La Chine affirme que la détention d’une Canadienne est reliée à un emploi

La Chine affirme que la détention récente d’une Canadienne est différente des deux autres cas de détention impliquant des Canadiens, et pour lesquels les autorités ont allégué des questions de sécurité.

La porte-parole du ministère chinois des Affaires étrangères, Hua Chunying, a déclaré, jeudi, qu’une Canadienne avait reçu une sanction administrative concernant un emploi illégal. La porte-parole n’a pas fourni plus de détails.

Les arrestations de deux Canadiens la semaine dernière ont semblé constituer des représailles, puisque Michael Kovrig, un diplomate en congé sans solde, et Michael Spavor, un entrepreneur, ont été arrêtés quelques jours après l’arrestation de Meng Wanzhou, la numéro deux du géant chinois Huawei, à l’aéroport de Vancouver, à la demande des États-Unis.

Hua Chunying a indiqué que le troisième et le plus récent cas est différent, soulignant que les deux hommes ont été interpellés pour avoir mis en danger la sécurité nationale de la Chine, tandis que la femme a reçu une sanction administrative.

Le premier ministre canadien Justin Trudeau a indiqué, mercredi, que le cas de la Canadienne arrêtée en Chine en était un de «routine», évoquant un «enjeu de visa».

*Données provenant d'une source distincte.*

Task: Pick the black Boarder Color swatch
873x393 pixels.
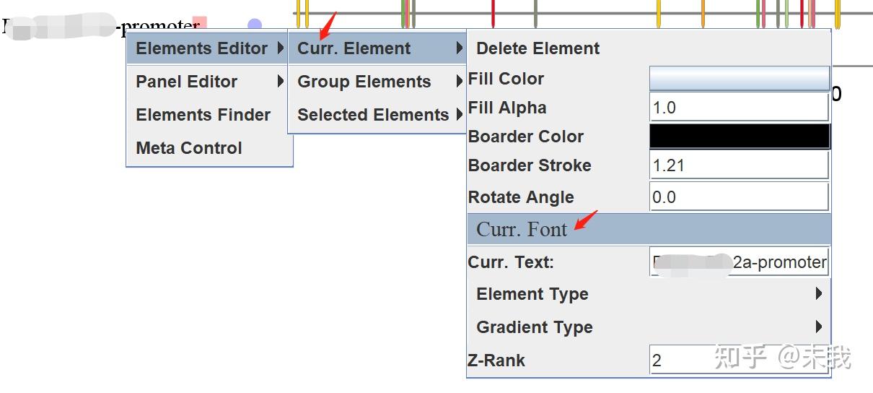Action: tap(739, 137)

Pour sa part, le député fédéral conservateur, Erin O’Toole, a déclaré que la Canadienne était originaire de l’Alberta, qu’elle enseignait en Chine depuis quelques mois et qu’elle avait été arrêtée concernant des irrégularités de visa. Jusqu’à sa détention, elle n’avait eu aucun problème avec son visa, a-t-il ajouté.

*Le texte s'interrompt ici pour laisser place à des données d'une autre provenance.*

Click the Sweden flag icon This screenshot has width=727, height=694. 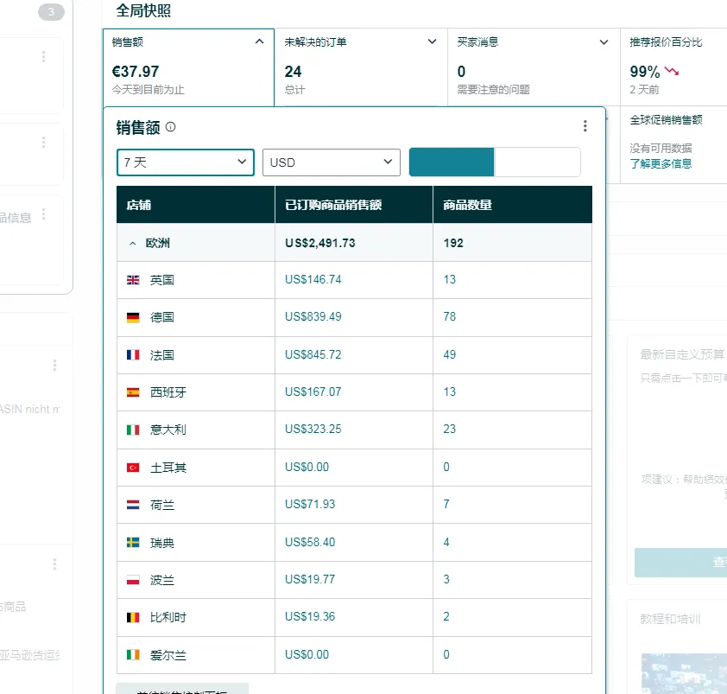133,543
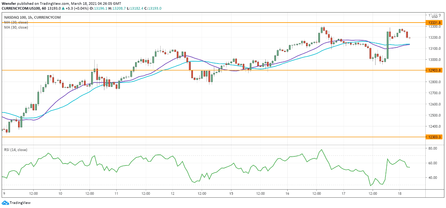Select the orange 13331.8 price label
Screen dimensions: 446x208
click(x=433, y=23)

M. O’Toole, qui est le porte-parole de l’opposition officielle en matière d’affaires étrangères, a précisé que le cas de la citoyenne canadienne avait été porté à l’attention d’un député conservateur de l’Alberta. Il a donc transmis l’information à la ministre des Affaires étrangères, Chrystia Freeland, mardi.

Il a refusé de fournir des informations supplémentaires, indiquant ignorer si la Canadienne était toujours en détention.

Plusieurs médias ont rapporté que la femme était une enseignante nommée Sarah McIver. Selon le «National Post», elle enseignait dans une école en Chine lorsqu’elle a été arrêtée en raison de «problèmes de visa» et que des procédures pour effectuer son retour au Canada étaient en cours.